(Stored data)
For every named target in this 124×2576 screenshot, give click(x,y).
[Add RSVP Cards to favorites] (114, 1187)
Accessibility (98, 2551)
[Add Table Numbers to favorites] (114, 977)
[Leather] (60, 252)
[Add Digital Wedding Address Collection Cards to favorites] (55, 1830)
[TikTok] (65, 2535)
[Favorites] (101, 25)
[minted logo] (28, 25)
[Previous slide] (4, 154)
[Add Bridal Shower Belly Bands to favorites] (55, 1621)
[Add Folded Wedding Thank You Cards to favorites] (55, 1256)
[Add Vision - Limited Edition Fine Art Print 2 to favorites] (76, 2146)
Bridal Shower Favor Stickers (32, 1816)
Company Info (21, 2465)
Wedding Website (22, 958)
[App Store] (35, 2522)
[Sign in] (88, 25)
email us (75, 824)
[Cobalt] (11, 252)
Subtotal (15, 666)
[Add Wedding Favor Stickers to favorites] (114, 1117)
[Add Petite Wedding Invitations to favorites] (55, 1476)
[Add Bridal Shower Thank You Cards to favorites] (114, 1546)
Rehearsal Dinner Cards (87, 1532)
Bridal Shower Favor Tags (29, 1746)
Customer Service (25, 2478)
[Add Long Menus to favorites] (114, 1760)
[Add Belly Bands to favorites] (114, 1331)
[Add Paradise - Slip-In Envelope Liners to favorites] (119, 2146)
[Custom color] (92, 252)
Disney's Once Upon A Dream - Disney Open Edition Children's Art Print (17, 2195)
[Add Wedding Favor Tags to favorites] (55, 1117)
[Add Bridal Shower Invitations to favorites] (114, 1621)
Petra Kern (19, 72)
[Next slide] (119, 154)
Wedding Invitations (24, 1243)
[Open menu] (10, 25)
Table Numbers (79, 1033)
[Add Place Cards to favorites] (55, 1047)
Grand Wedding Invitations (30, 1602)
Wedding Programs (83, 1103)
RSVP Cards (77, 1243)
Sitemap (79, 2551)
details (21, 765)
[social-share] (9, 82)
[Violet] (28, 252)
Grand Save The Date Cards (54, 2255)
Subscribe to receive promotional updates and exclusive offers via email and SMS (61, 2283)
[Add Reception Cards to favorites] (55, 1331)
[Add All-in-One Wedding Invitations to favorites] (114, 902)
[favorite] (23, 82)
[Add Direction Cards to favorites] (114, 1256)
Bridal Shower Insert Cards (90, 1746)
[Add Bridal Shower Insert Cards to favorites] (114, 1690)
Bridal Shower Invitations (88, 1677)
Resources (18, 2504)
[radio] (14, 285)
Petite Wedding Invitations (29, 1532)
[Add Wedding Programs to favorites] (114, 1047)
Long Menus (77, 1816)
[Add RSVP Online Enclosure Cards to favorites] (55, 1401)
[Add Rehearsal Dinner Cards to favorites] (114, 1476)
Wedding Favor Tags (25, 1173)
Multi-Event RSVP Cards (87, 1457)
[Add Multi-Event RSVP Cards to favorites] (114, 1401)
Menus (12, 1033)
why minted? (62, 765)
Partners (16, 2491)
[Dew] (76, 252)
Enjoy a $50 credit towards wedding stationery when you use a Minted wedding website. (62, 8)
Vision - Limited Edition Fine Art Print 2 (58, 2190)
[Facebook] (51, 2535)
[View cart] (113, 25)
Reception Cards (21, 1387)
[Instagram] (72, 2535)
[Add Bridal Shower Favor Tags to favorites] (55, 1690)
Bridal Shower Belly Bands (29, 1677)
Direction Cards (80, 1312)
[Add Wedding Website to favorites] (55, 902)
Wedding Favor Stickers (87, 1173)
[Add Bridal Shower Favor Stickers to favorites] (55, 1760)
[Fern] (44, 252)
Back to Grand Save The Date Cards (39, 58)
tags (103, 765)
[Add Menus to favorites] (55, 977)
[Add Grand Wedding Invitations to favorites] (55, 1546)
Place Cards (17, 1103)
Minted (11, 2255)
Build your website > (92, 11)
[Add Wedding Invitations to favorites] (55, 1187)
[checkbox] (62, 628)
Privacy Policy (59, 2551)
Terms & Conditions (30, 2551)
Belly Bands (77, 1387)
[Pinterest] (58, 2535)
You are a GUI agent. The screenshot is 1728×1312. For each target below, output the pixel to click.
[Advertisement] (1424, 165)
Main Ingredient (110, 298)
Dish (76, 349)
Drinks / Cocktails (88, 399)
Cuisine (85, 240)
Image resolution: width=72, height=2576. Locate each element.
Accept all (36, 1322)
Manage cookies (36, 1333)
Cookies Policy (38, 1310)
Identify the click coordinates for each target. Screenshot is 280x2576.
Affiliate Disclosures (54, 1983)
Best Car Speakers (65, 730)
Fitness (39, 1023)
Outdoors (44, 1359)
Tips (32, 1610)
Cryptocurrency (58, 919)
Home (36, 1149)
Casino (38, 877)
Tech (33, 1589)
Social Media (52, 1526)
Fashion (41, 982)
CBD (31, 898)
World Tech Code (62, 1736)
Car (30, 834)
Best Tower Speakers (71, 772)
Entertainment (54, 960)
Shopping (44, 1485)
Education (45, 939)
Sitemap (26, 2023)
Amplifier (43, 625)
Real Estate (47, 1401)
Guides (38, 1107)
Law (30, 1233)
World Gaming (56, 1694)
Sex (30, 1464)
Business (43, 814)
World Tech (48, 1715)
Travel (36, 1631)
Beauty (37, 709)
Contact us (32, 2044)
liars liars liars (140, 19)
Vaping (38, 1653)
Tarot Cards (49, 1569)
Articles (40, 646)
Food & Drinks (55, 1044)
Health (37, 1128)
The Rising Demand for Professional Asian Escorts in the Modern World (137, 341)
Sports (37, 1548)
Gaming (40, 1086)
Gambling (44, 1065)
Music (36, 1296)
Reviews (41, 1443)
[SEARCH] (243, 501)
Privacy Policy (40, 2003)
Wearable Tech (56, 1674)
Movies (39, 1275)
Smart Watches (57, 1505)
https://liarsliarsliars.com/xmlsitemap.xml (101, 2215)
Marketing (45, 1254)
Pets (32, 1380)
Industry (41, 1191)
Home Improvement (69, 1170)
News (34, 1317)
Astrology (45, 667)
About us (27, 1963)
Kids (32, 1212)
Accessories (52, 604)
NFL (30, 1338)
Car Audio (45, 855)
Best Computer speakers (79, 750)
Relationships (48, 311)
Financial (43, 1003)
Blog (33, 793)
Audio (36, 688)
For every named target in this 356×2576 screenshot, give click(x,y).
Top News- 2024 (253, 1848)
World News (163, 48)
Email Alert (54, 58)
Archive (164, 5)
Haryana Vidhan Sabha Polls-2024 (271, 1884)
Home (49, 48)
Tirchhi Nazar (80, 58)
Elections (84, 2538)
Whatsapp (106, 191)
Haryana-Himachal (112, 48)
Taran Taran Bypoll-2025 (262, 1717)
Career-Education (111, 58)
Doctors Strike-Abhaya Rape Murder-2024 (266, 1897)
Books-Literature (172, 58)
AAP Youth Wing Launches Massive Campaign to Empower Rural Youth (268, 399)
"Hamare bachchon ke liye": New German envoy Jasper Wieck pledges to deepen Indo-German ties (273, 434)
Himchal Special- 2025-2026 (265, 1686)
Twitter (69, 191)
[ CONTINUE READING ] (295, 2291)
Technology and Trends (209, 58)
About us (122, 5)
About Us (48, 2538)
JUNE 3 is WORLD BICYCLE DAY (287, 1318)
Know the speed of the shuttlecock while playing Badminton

- **What you have to do**
Copy here each line of the preceding records with "named" in it.

- **Reply to the exercise**
For every named target in this 124×2576 screenshot, give click(x,y).
For every named target in this 356×2576 screenshot, give click(x,y).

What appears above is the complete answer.